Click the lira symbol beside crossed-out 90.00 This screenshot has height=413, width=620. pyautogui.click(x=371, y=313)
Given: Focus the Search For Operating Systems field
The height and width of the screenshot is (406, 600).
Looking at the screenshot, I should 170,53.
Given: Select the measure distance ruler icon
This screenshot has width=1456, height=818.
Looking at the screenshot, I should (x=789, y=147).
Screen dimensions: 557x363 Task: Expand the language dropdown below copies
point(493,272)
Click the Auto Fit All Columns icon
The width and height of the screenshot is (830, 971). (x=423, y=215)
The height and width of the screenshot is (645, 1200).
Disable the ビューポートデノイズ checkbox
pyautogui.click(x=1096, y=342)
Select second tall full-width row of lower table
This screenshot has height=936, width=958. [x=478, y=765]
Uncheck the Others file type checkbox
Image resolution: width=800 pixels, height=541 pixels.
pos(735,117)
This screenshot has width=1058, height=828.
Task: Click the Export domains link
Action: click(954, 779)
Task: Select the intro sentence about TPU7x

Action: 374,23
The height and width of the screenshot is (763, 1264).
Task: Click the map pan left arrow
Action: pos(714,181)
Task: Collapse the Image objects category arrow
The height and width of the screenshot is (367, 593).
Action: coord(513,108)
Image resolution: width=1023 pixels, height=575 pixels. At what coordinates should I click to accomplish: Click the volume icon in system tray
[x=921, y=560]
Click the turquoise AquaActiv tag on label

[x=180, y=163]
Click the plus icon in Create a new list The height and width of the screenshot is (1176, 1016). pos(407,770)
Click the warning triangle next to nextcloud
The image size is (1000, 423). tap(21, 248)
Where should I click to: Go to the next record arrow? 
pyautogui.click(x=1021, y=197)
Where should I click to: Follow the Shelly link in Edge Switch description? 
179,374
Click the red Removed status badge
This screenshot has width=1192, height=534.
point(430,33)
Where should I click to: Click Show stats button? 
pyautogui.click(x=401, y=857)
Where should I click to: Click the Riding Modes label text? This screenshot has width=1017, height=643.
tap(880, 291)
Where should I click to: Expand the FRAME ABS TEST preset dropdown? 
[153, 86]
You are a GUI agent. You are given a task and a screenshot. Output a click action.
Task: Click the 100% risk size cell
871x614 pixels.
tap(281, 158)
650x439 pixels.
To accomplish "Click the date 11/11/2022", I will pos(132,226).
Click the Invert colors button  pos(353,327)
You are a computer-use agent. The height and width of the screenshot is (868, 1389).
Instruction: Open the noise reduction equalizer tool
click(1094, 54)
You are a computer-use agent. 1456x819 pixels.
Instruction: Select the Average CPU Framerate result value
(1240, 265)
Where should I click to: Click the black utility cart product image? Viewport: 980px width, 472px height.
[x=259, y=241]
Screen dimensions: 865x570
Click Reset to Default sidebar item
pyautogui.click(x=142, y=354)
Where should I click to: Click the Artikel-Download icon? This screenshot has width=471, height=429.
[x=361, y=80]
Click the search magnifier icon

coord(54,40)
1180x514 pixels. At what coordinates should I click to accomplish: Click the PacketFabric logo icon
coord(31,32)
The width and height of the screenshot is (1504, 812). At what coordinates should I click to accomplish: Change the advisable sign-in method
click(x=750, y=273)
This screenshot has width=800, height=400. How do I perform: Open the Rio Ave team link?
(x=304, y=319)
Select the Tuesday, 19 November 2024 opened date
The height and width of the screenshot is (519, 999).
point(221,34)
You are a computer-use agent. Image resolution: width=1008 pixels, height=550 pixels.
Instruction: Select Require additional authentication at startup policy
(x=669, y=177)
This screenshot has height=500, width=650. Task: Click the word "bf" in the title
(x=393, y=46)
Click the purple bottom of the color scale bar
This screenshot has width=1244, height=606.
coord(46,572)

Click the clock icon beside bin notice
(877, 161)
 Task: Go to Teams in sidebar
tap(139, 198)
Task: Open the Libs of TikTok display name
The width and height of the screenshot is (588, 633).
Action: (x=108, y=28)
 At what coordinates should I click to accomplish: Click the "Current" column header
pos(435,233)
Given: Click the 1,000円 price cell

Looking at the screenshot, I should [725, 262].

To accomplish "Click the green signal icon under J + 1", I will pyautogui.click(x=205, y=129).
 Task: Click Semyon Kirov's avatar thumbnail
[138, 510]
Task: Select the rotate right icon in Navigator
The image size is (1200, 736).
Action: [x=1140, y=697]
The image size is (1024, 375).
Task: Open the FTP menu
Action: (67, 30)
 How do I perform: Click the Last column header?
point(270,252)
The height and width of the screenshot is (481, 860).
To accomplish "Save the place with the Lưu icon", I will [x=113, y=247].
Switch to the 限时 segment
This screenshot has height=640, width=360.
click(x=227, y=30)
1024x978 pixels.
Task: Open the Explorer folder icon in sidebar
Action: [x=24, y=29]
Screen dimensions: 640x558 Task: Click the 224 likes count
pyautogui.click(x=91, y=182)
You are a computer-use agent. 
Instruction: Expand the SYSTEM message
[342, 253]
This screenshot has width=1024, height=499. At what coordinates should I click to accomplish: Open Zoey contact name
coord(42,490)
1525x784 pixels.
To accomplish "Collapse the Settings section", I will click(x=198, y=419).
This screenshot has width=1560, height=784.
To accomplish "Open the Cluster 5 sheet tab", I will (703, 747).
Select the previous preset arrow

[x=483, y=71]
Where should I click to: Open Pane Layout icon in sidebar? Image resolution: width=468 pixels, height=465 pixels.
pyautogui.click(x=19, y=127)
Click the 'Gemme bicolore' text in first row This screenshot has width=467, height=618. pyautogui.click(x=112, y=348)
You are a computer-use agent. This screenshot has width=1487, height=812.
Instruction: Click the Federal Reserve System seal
════
**与えられた指示:**
「You are a computer-use agent. Image」を含む行から始まり「Action: (x=108, y=28)」を含む行で終わるデータを、依頼の文も含めてすべて書き直し、答えの座標の数値だけにそれぞれ40を加えてください。

**期待される回答:**
You are a computer-use agent. Image resolution: width=1008 pixels, height=550 pixels.
Instruction: Select Require additional authentication at startup policy
(x=709, y=217)
This screenshot has height=500, width=650. Task: Click the word "bf" in the title
(x=433, y=86)
Click the purple bottom of the color scale bar
This screenshot has width=1244, height=606.
coord(86,612)

Click the clock icon beside bin notice
(917, 201)
 Task: Go to Teams in sidebar
tap(179, 238)
Task: Open the Libs of TikTok display name
The width and height of the screenshot is (588, 633).
Action: (x=148, y=68)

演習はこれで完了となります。